→ Do this
Can you convert the material between the lines holding "This screenshot has" and "pyautogui.click(x=294, y=358)", inclusive, into a JSON list of strings, one string per line, with blank lines dropped? Leave the pictures out of the answer.

→ Exercise data

★ ★ ★ ★

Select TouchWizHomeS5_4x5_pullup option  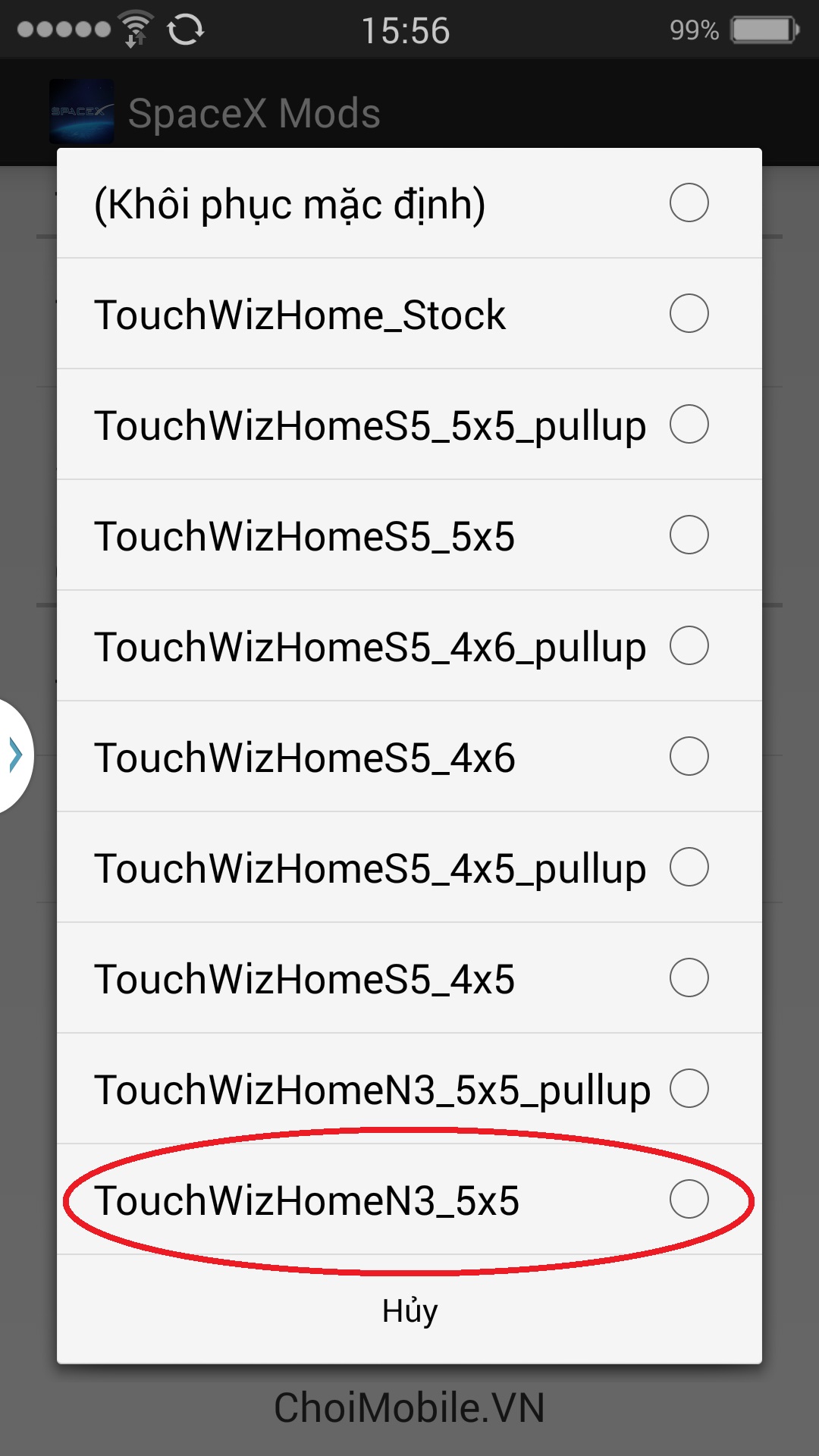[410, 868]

★ ★ ★ ★

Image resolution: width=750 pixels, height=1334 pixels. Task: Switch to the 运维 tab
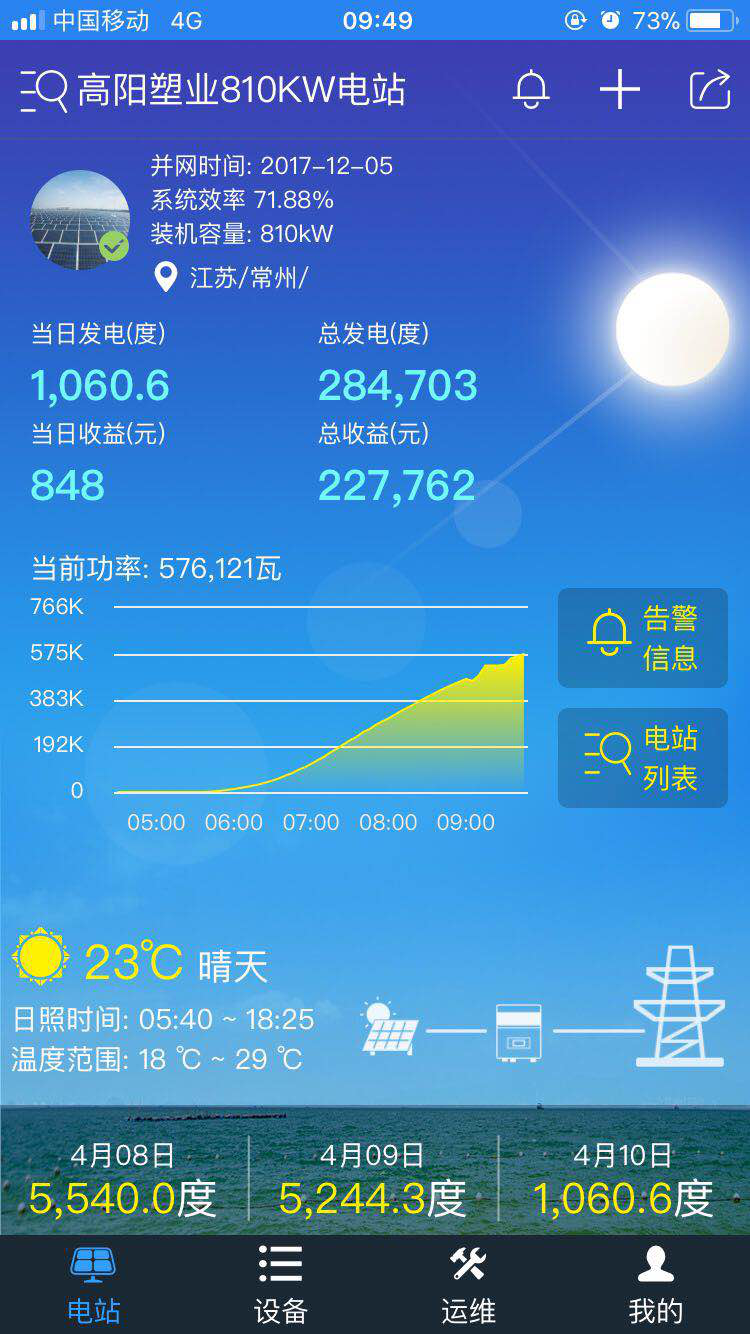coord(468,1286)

★ ★ ★ ★

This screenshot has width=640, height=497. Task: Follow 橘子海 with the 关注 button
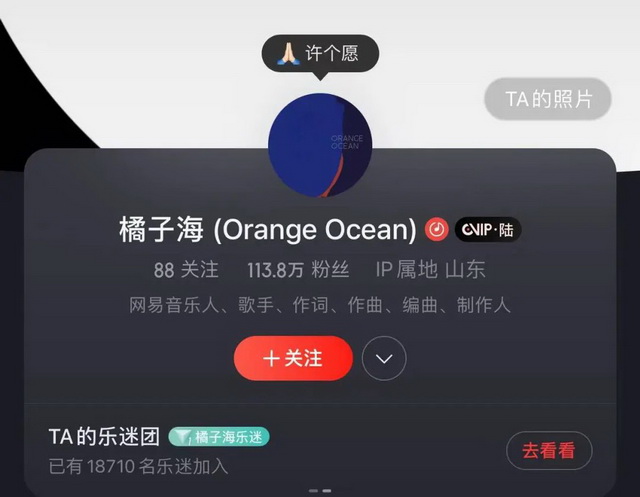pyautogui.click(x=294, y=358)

★ ★ ★ ★

→ Finished answer
[
  "This screenshot has width=640, height=497. Task: Follow 橘子海 with the 关注 button",
  "pyautogui.click(x=294, y=358)"
]